The answer is a number and only a number: how many lines of the data include the string "below"?

[Opening RECORDS TO PROCESS section]

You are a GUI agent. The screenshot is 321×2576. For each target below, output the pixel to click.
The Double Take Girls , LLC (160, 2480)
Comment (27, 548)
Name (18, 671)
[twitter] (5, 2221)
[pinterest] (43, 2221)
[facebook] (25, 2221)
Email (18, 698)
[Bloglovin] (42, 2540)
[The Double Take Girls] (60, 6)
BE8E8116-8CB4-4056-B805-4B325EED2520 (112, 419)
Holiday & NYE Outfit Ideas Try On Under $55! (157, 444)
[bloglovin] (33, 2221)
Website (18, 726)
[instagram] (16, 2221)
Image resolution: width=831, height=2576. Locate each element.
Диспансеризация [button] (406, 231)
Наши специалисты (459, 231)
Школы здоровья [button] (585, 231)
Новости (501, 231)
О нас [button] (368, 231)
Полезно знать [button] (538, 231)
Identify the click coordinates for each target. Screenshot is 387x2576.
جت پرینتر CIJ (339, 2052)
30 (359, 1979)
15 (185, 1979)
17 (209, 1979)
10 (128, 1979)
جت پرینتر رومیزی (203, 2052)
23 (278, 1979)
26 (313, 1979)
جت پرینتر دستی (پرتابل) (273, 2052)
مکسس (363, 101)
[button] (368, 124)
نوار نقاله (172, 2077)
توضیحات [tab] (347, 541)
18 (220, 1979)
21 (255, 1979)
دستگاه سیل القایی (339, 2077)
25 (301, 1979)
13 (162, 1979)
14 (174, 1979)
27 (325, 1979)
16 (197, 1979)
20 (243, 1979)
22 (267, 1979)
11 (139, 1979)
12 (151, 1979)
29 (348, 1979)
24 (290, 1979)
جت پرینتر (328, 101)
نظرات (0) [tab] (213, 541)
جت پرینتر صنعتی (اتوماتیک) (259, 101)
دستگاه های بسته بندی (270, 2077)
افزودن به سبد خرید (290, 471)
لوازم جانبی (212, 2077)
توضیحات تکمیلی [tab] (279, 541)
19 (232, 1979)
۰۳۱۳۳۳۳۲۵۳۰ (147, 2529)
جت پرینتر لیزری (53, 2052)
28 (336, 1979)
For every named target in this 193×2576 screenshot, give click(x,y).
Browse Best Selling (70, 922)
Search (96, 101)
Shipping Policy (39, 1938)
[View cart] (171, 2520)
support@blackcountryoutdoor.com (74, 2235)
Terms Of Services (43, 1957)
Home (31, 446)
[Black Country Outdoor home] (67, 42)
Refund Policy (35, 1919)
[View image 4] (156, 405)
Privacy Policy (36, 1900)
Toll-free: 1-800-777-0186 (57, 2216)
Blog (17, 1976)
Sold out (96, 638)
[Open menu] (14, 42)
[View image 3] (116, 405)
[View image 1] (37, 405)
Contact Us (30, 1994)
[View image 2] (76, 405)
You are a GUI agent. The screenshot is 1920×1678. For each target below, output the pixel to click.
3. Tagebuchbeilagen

[Closing RECORDS TO PROCESS section]

* [WORKED SOLUTION]
2